:: WHAT NEEDS TO BE DONE ::
Report each of the lines below that contains the string "This", copying every such line in full.

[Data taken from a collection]
========
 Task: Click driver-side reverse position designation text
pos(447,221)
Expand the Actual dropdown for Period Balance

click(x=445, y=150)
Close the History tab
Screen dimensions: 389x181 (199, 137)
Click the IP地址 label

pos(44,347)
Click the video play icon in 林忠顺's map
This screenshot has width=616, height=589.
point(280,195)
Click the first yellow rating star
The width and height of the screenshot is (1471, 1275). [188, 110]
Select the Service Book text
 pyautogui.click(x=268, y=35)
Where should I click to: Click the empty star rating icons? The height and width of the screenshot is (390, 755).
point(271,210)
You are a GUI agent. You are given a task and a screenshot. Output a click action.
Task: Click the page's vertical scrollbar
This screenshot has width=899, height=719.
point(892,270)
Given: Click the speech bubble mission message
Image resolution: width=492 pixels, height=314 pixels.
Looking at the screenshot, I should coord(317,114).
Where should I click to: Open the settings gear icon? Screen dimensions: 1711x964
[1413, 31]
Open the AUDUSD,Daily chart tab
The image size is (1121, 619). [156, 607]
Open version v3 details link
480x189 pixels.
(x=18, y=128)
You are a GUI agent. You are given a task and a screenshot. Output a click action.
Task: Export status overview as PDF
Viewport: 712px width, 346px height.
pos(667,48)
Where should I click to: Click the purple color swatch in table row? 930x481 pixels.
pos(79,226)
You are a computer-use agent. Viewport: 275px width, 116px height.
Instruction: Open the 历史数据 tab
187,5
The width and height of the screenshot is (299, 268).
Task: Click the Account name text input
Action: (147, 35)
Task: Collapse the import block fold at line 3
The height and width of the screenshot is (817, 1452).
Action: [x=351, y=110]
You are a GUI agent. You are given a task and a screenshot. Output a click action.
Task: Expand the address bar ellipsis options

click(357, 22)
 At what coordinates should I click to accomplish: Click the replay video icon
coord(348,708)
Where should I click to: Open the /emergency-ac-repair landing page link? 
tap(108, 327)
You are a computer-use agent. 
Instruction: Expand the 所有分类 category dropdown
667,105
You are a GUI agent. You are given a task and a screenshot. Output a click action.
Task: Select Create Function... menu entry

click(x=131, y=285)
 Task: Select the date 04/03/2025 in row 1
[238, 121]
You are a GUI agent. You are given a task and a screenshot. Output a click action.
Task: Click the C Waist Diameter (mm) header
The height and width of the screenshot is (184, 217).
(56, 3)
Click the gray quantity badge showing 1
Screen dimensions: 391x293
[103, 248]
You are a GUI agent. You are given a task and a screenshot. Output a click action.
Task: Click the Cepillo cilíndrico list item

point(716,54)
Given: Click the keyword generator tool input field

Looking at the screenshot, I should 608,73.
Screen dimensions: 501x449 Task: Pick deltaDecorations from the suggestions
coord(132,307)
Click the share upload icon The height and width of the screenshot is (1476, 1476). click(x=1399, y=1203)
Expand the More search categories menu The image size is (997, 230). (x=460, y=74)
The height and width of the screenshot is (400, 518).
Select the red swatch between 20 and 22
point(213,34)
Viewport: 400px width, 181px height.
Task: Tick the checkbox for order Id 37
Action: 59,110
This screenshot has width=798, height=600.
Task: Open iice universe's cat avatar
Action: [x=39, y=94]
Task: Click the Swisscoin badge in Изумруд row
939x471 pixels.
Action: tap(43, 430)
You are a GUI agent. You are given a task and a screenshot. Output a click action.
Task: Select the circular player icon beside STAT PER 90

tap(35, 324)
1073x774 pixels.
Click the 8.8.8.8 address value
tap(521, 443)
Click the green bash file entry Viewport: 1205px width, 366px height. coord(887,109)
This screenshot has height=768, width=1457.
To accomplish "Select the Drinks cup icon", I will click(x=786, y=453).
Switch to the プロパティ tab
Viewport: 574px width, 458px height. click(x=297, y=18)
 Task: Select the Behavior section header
========
:: EXERCISE RESPONSE ::
This screenshot has width=616, height=589.
This screenshot has width=899, height=719.
This screenshot has width=798, height=600.
This screenshot has height=768, width=1457.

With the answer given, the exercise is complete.